Between the line containing "2017 Ноябрь (1420, 1124)" and the line containing "2019 Февраль (1423, 1301)" lies a run of lines; give that run again exactly, with both of those lines, and nothing else from the entries below.

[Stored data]
>>
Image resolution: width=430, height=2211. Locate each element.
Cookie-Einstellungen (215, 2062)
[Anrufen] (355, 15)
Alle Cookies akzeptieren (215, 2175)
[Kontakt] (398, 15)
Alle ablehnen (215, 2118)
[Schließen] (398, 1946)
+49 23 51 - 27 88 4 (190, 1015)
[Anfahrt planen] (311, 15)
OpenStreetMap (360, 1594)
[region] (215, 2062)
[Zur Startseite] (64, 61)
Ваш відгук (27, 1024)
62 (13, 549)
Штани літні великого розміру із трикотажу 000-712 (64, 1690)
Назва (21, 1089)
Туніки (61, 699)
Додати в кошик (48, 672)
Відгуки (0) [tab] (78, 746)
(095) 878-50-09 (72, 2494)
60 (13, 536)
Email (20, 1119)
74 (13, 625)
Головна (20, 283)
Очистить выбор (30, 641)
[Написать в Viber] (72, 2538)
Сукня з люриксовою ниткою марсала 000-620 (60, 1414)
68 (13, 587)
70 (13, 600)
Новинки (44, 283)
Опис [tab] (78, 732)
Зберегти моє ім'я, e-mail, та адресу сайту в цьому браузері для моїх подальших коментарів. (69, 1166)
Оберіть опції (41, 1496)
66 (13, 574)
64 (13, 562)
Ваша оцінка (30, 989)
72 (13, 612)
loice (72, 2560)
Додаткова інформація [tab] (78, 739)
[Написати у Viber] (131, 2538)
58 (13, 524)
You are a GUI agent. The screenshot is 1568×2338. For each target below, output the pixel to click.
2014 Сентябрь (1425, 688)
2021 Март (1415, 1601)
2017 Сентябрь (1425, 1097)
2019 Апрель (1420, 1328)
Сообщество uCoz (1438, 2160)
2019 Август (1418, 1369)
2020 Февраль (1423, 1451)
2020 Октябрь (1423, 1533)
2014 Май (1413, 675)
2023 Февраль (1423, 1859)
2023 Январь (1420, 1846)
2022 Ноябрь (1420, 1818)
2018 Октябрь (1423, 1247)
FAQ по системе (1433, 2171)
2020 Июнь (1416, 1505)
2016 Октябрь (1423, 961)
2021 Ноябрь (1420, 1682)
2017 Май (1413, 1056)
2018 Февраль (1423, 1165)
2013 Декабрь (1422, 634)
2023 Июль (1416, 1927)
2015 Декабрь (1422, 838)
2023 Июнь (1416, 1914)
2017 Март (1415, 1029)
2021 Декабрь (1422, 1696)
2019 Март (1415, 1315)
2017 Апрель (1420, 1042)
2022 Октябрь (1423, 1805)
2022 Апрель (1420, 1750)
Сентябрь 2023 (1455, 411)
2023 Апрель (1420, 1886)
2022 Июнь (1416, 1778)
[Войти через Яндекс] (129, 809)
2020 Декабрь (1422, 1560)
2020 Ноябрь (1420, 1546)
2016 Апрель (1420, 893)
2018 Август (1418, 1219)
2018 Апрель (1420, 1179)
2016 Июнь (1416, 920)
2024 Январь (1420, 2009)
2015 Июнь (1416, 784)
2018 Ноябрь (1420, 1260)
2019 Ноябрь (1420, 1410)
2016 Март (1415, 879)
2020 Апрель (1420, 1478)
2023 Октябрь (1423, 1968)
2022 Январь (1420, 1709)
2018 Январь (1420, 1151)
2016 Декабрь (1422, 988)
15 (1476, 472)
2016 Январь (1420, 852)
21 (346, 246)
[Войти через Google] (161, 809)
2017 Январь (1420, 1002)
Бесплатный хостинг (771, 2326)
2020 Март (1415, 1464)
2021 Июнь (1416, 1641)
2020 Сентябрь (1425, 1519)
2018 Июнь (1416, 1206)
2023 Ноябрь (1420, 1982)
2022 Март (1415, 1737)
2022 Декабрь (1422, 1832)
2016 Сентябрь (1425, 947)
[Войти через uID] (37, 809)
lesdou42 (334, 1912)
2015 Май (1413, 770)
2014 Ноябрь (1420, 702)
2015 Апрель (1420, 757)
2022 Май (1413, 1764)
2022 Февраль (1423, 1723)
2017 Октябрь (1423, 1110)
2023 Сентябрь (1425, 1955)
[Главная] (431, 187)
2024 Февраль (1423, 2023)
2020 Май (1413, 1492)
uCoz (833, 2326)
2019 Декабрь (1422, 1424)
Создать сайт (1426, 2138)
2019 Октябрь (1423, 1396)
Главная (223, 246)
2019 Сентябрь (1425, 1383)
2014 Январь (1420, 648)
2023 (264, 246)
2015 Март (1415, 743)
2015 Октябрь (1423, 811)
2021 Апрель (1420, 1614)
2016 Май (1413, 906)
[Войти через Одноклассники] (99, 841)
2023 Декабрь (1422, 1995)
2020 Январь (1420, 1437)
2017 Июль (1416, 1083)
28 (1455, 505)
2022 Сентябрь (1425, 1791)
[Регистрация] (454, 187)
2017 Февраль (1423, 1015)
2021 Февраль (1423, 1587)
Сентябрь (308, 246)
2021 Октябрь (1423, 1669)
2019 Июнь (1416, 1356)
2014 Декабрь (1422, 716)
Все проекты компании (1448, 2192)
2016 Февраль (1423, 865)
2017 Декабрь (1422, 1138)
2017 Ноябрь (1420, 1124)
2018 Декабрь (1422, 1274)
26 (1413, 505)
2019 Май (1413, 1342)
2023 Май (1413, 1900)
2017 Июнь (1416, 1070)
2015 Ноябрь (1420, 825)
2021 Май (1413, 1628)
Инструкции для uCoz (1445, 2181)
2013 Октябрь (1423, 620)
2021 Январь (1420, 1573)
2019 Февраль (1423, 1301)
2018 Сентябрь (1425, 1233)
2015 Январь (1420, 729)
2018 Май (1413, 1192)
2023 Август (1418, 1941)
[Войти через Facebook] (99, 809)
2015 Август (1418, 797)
<<
**Result of the task:**
2017 Ноябрь (1420, 1124)
2018 Декабрь (1422, 1274)
26 (1413, 505)
2019 Май (1413, 1342)
2023 Май (1413, 1900)
2017 Июнь (1416, 1070)
2015 Ноябрь (1420, 825)
2021 Май (1413, 1628)
Инструкции для uCoz (1445, 2181)
2013 Октябрь (1423, 620)
2021 Январь (1420, 1573)
2019 Февраль (1423, 1301)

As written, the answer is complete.